Единственные дни (Бондарчук) - страница 103

Второй эпизод Ванюша сыграл на лестнице, ведущей наверх, в детскую.

Внизу, под лестницей, Арсеньева получила страшное известие о гибели брата Дмитрия.

– Убили, убили Митеньку, убили! – кричит она, не в силах совладать с собой.

Маленький Миша делает несколько шагов по лестнице, ноги его подкашиваются, в глазах – слезы страдания и боли. Он опускается на ступеньки и смотрит перед собой невидящими глазами.

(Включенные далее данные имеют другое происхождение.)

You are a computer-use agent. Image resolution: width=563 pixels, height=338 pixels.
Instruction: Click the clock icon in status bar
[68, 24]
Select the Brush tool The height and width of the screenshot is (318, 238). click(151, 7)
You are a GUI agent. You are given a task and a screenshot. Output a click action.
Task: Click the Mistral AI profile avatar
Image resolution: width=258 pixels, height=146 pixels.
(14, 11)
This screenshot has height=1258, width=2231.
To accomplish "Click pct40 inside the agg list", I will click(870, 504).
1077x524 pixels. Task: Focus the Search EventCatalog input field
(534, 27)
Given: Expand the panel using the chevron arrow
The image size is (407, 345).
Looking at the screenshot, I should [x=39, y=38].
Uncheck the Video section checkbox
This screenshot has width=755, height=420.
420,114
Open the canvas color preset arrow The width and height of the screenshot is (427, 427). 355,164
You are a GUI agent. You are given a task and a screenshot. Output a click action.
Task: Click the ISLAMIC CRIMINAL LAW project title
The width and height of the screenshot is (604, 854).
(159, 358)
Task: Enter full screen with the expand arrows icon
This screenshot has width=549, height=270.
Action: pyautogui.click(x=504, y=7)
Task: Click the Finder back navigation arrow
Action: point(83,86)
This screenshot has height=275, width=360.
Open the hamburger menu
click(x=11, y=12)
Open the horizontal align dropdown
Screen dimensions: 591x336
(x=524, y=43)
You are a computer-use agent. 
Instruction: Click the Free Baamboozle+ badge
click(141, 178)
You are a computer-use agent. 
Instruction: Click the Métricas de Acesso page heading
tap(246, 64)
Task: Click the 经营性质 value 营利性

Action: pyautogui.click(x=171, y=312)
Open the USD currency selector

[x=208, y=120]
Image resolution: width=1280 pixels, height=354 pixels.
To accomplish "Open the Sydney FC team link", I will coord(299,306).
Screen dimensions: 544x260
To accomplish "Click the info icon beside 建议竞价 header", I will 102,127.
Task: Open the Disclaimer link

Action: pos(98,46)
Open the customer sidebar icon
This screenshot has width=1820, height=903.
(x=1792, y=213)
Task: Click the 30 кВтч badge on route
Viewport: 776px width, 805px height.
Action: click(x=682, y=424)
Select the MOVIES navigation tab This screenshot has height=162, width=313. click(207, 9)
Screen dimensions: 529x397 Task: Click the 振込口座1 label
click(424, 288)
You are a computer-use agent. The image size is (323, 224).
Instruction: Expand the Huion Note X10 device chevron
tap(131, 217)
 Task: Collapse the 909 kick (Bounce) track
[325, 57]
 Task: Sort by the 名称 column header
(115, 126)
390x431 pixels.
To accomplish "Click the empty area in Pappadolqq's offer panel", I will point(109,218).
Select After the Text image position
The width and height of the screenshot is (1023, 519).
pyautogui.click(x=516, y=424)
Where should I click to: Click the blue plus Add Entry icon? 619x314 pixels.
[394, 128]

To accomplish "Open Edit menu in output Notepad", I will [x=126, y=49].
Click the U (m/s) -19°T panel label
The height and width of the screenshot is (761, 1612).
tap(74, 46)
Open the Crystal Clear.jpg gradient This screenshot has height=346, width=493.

Едем домой, Ваня радуется – удалось сыграть самому, и слезы были, он вновь и вновь переживает момент съемки. Да, рано к нему пришла эта радость актерского самопостижения – ощущения творчества, заложенного в тайниках собственной души и сердца.

Потеря

Вечером позвонила Герасимовым, чтобы объяснить, почему я не была на занятиях во ВГИКе. Последние два года я помогала Герасимову в качестве педагога по мастерству актера.

К телефону подошла Эмма, племянница Тамары Федоровны. Говорила невнимательно, думала о другом: Сергею Апполинарьевичу стало плохо с сердцем, его увезли в больницу.

Всю ночь я не спала, думала об учителе, сказала вечером Коле о его болезни, решила во что бы то ни стало попасть к нему, чтобы поддержать, может быть, написать письмо. Ночь шла – я все думала и думала. Даже расстроилась к утру, что буду невыспавшаяся в кадре.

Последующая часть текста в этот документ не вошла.